Consider the directed graph interpretation. If $T$ is too large, then there exists a directed path of length $4$ consistent with $T$, which yields a word realizing only edges in $T$. This is forced once $T$ contains sufficiently many edges, since avoiding such a path requires forbidding at least $68$ edges; hence $67$ edges cannot avoid it.
Therefore $33$ boxes are insufficient, so at least $34$ are required.

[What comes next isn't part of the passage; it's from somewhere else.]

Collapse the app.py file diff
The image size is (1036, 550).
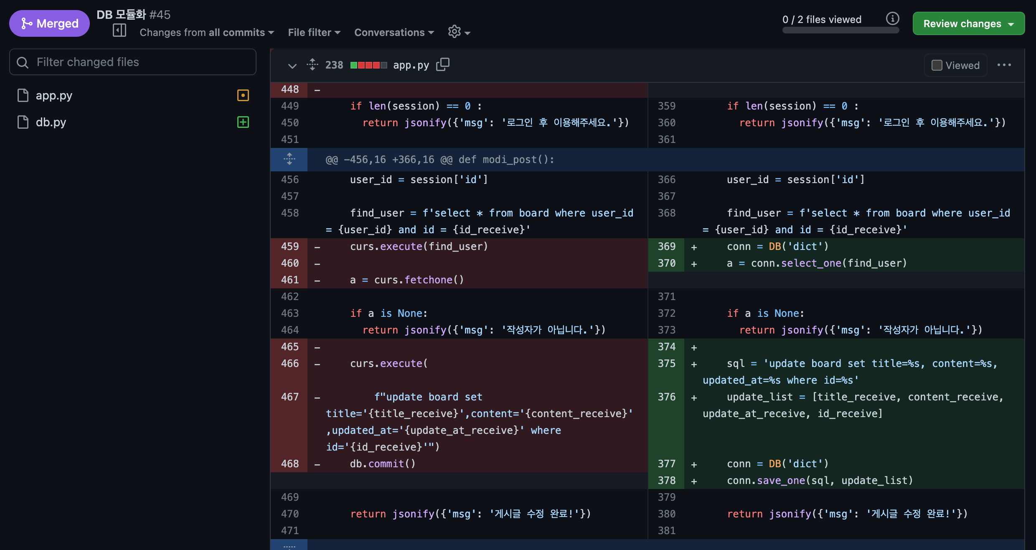pos(292,66)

A construction achieving $34$ boxes is obtained by partitioning digits into $4$ cyclic classes of sizes $3,3,2,2$. Define $S$ to consist of all pairs that move forward in this cyclic order plus all diagonal pairs. One checks that every length-$4$ word necessarily contains either a forward step or a repetition that lands in $S$, guaranteeing coverage of all tickets.
Thus $f(4)=34$.
General behavior
For general $k$, the same reduction shows that the problem depends on forcing directed paths of length $k$ inside the complement graph $T$. A word avoids $S$ precisely when it is a $k$-vertex sequence consistent with $T$, which corresponds to a directed walk of length $k-1$ in $T$.

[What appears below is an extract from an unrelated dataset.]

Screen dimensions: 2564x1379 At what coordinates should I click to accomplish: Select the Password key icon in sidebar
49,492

Thus the minimal number of boxes equals the smallest size of a hitting set for all length-$k$ directed walks in the complete digraph on $10$ vertices. The extremal obstruction is the largest edge set avoiding directed paths of length $k-1$, which determines the minimal number of required boxes as $f(k)=100-\max |T|$ where $T$ contains no directed path of length $k-1$.
The values satisfy
$f(3)=50,\qquad f(4)=34.$
Verification of Key Steps
For $k=3$, the critical step is the equivalence between avoiding $S$ and embedding a directed $3$-vertex pattern inside $T$. The induced three pairs from any word are exactly the edges of a transitive triple, so failure of $S$ corresponds to existence of such a triple in $T$.

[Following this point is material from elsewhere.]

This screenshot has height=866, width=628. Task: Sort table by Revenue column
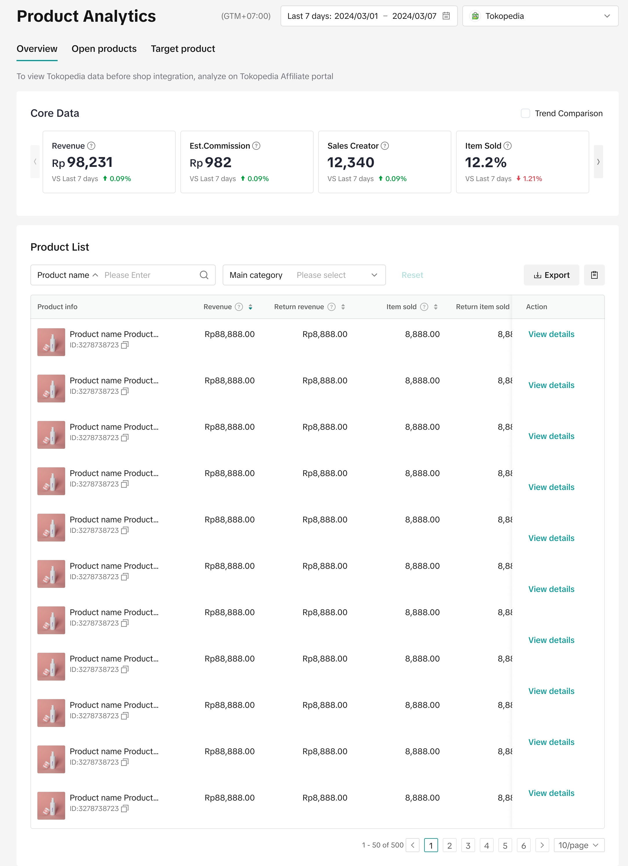tap(250, 307)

For $k=4$, the delicate step is the existence of a directed path of length $3$ inside any sufficiently dense orientation; this follows from the fact that any digraph on $10$ vertices with $67$ edges cannot be acyclic in the sense of forbidding all length-$3$ directed paths, since such a restriction would bound the number of edges by $66$.
The construction checks that every word must either repeat a digit or increase along a forced edge in $S$, ensuring intersection with $S$.
Alternative Approaches
One alternative is to encode each digit by its first occurrence position and reduce the problem to extremal properties of tournaments on $10$ vertices. In that language, $P(w)$ corresponds to the transitive closure of a linear extension, and the problem becomes a hitting problem for all induced transitive subtournaments of size $k$.
Another approach uses hypergraph transversals: vertices are ordered pairs of digits and hyperedges are the sets $P(w)$. The problem becomes computing the transversal number of this hypergraph, with symmetry reduction under digit permutations giving a more direct combinatorial optimization framework.